The task ▸ Drop every picture, then repeat the records exactly.

Information provided section start

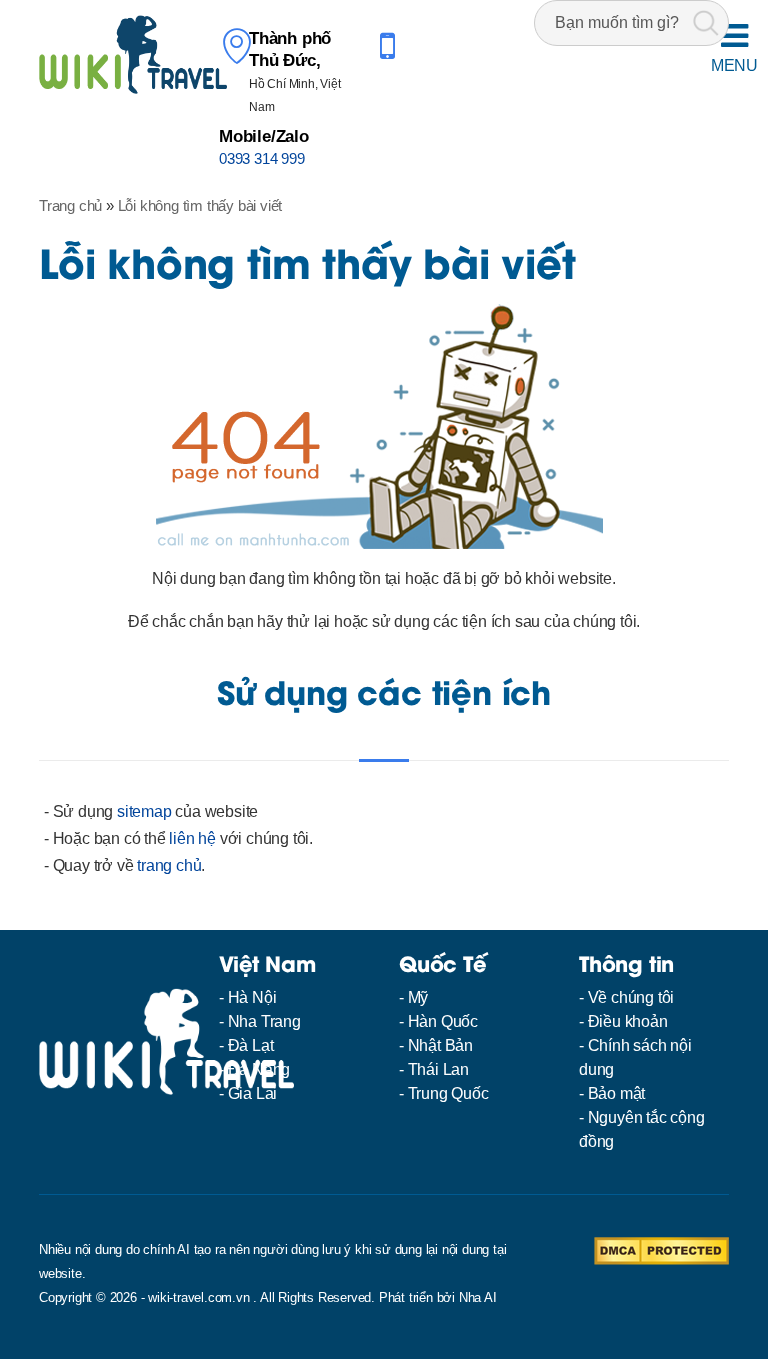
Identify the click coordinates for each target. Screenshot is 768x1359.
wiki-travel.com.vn (198, 1297)
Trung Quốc (448, 1093)
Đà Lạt (251, 1045)
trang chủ (169, 865)
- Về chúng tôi (626, 997)
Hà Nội (252, 997)
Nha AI (478, 1297)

Information provided section end

Exercise output ▸
Identify the click coordinates for each target. Screenshot is 768x1359.
wiki-travel.com.vn (198, 1297)
Trung Quốc (448, 1093)
Đà Lạt (251, 1045)
trang chủ (169, 865)
- Về chúng tôi (626, 997)
Hà Nội (252, 997)
Nha AI (478, 1297)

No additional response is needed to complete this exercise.